EXERCISE: Give the data from the line containing "Find the location of a particular element. The image" through the line containing "This screenshot has" as a CSV with the columns input and output. Use one row per pair of text and answer, quote each field, and replace line breaks with spaces.

INPUT:
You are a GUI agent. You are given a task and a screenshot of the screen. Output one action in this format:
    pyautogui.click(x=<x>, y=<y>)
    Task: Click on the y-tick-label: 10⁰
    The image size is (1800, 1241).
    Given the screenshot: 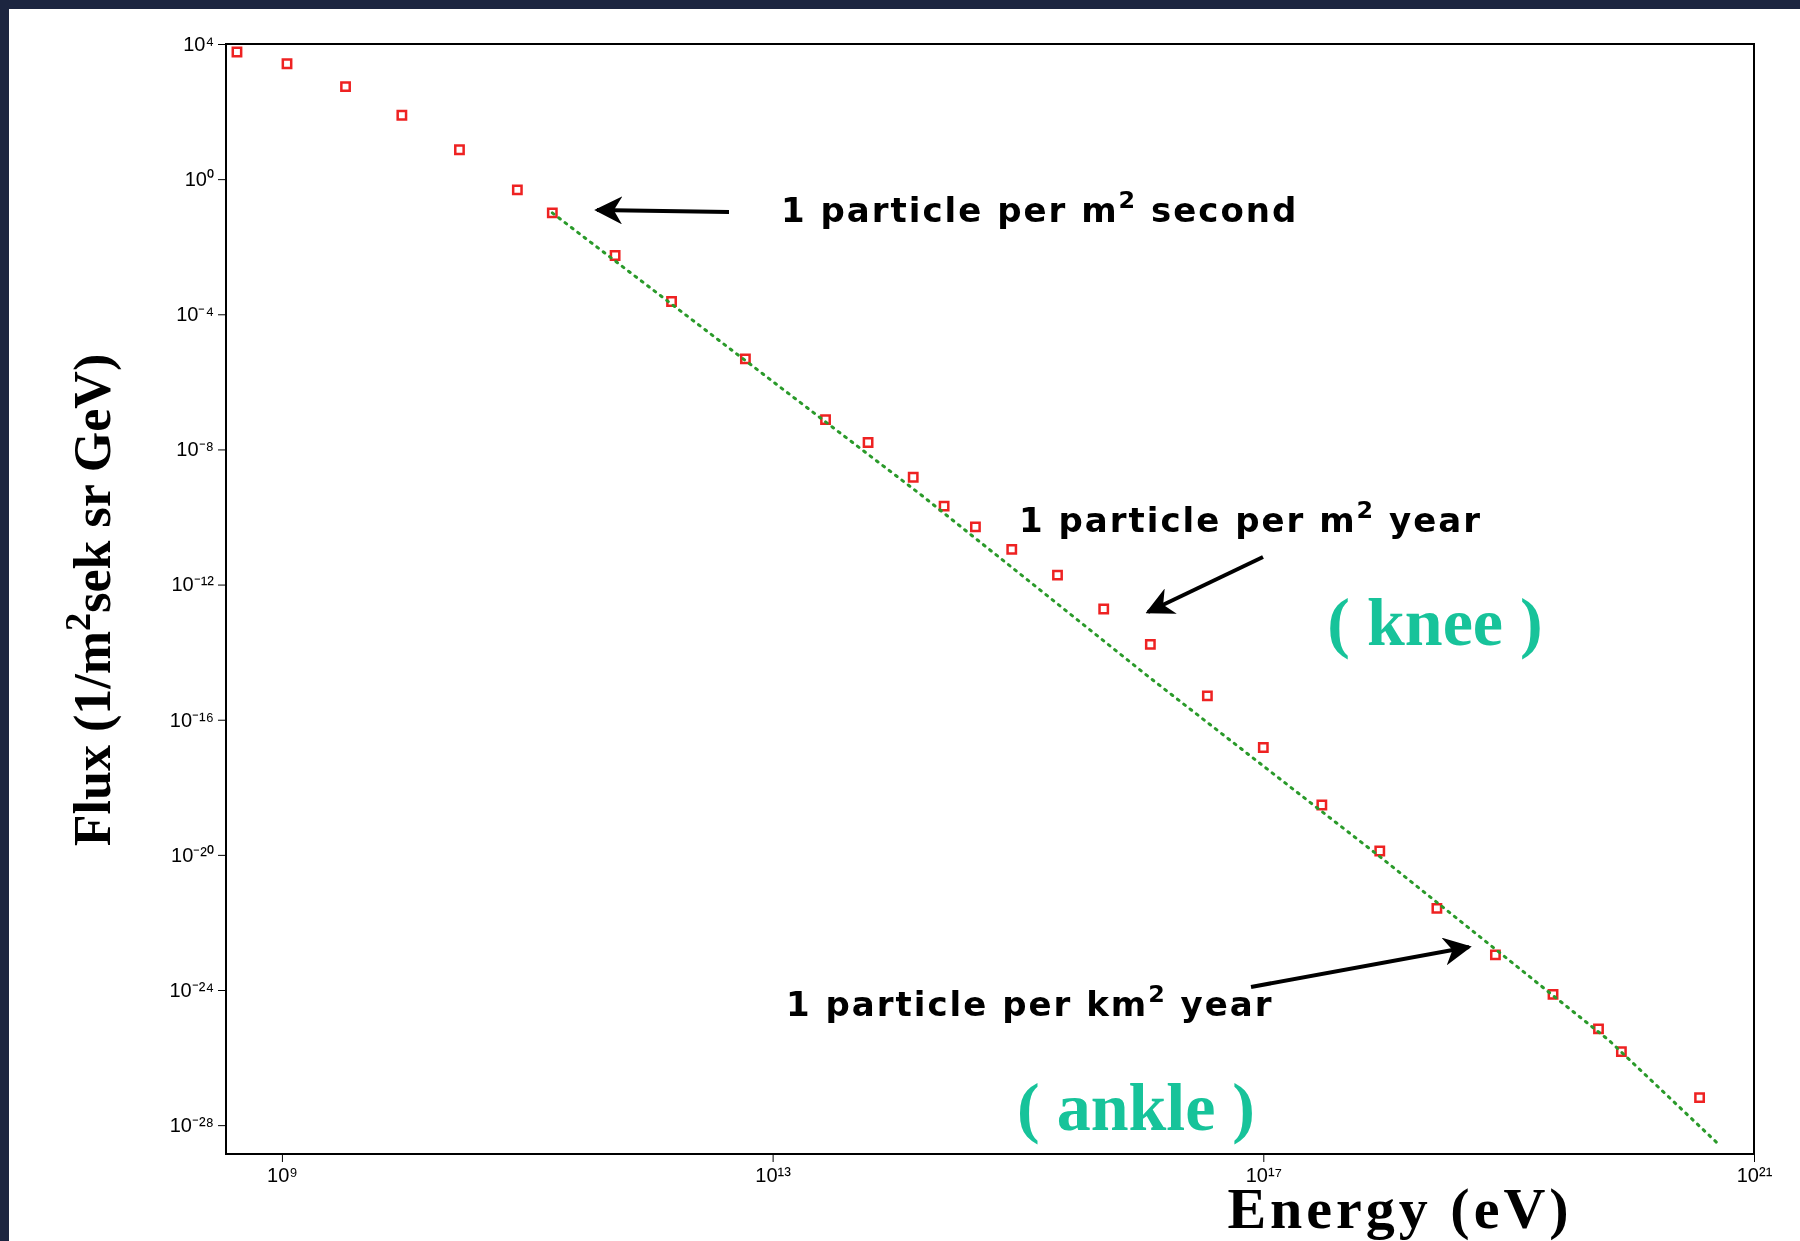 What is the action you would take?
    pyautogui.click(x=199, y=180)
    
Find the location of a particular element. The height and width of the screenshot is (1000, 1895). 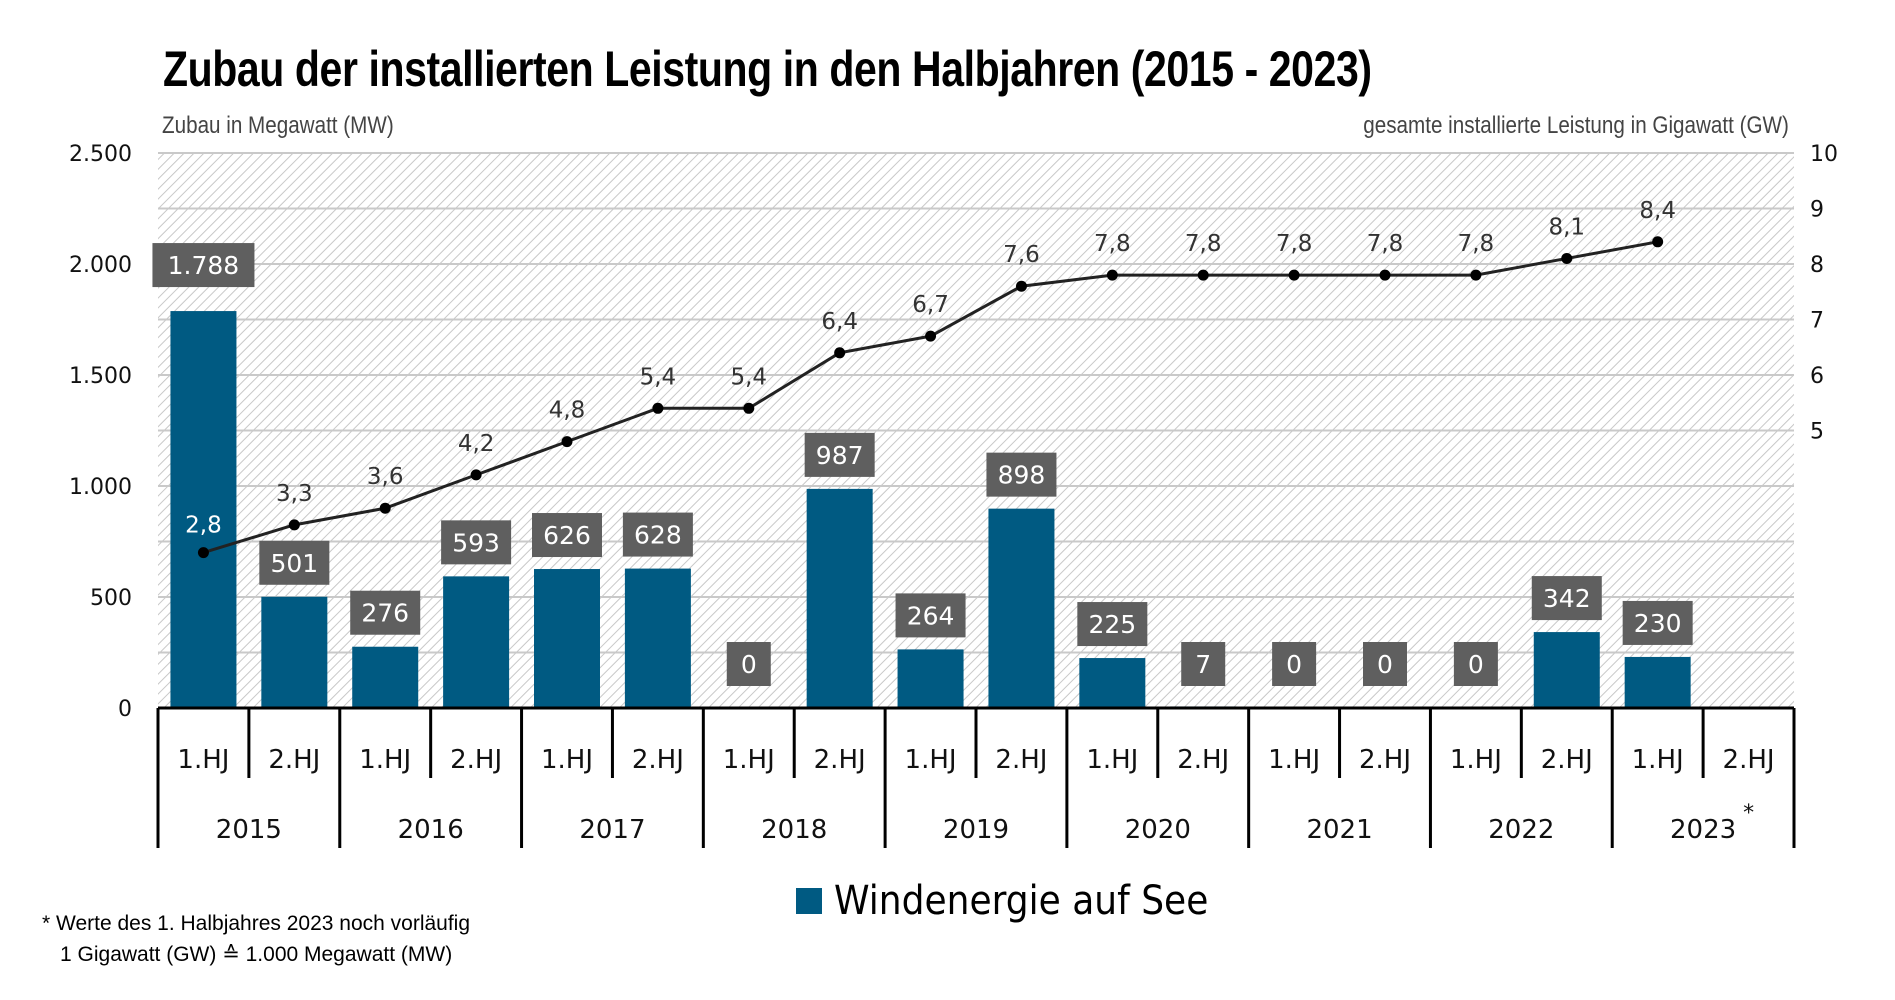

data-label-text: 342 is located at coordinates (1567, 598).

==

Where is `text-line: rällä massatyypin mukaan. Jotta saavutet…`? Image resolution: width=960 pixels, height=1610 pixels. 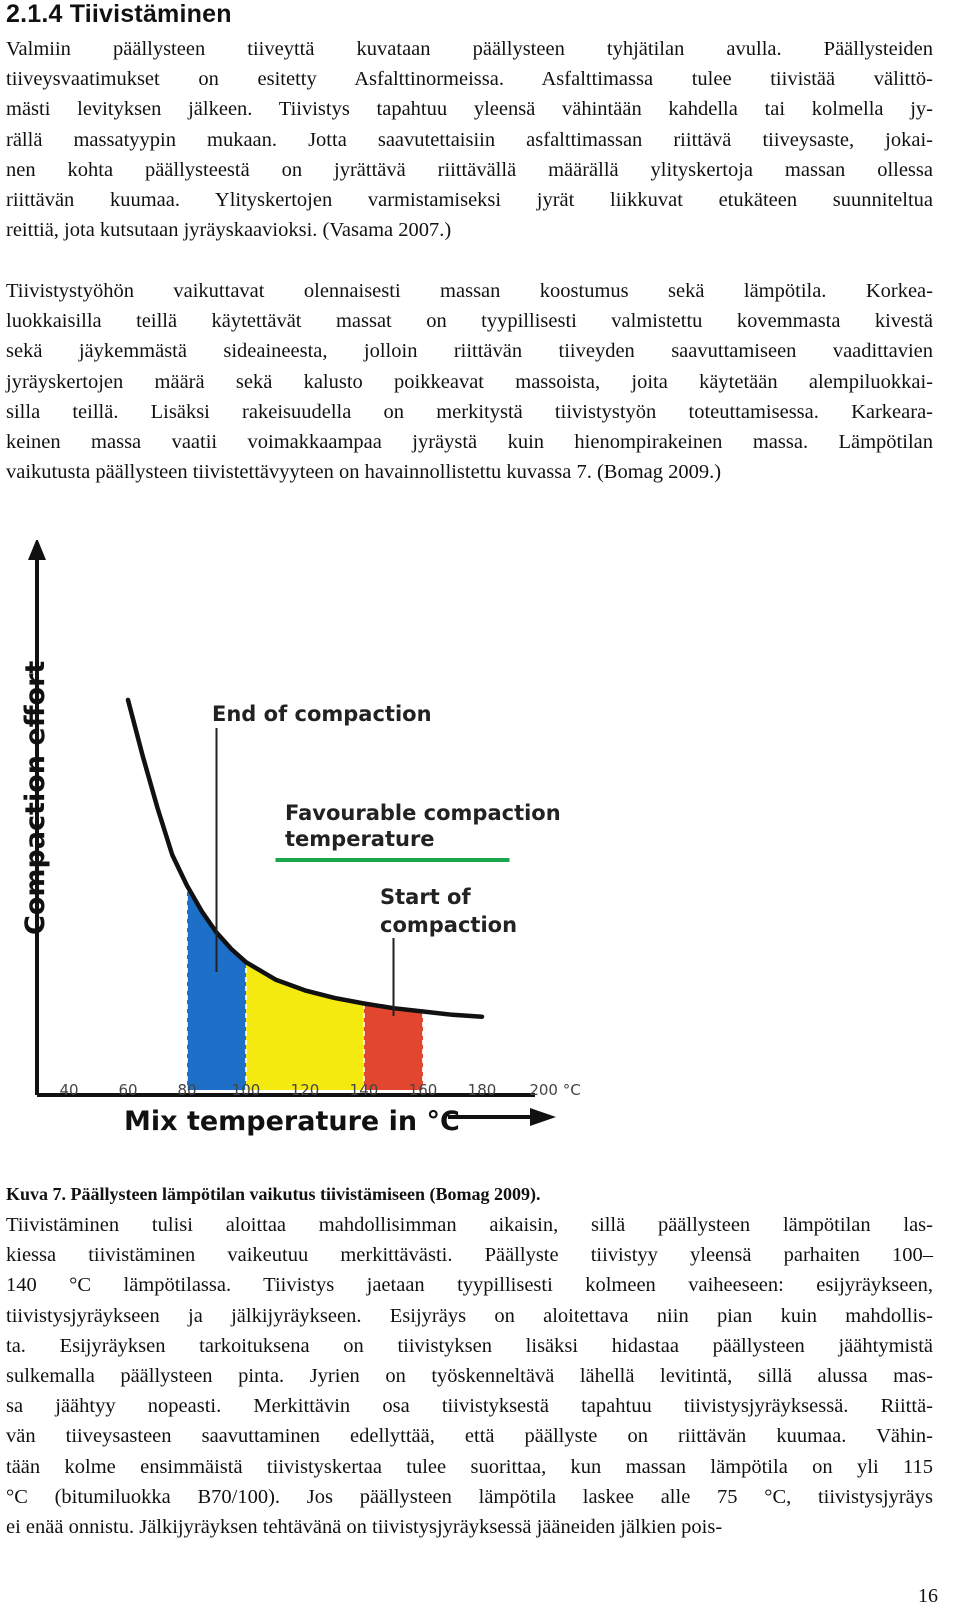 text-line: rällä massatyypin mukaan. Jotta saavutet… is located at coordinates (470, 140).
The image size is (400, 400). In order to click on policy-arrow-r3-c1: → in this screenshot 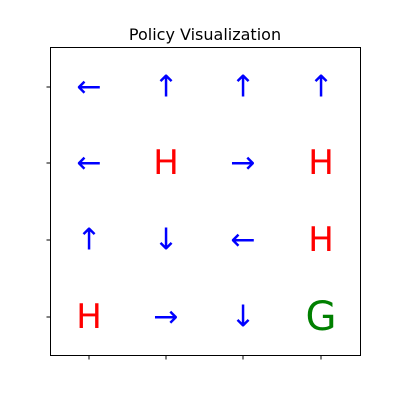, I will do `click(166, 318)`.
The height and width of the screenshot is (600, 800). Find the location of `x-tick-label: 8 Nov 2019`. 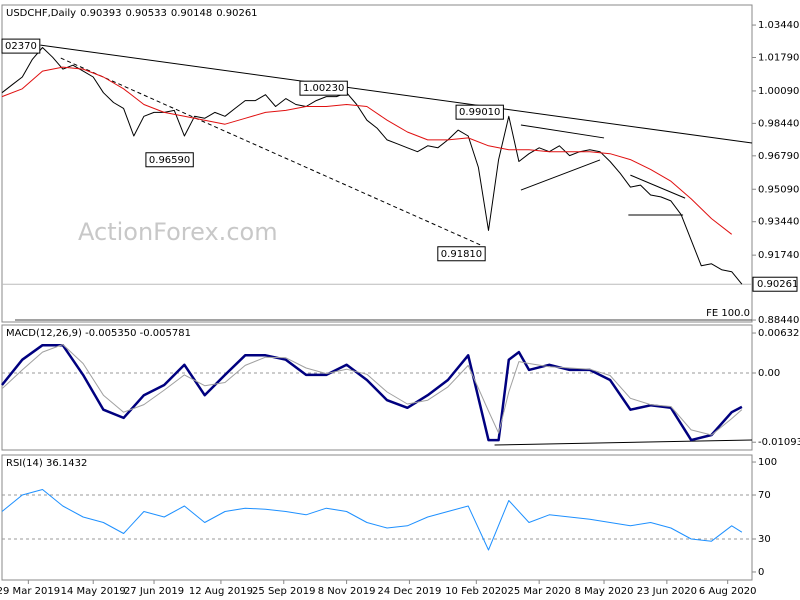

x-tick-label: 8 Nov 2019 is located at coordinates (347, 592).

==

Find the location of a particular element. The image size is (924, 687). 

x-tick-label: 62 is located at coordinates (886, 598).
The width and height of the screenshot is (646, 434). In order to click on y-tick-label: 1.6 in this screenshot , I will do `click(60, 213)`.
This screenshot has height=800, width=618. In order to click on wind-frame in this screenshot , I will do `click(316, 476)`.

SOLUTION BELOW:
input,output
"Find the location of a particular element. The image size is (924, 687).","x-tick-label: 62 is located at coordinates (886, 598)."
"The width and height of the screenshot is (646, 434). In order to click on y-tick-label: 1.6 in this screenshot",", I will do `click(60, 213)`."
"This screenshot has height=800, width=618. In order to click on wind-frame in this screenshot",", I will do `click(316, 476)`."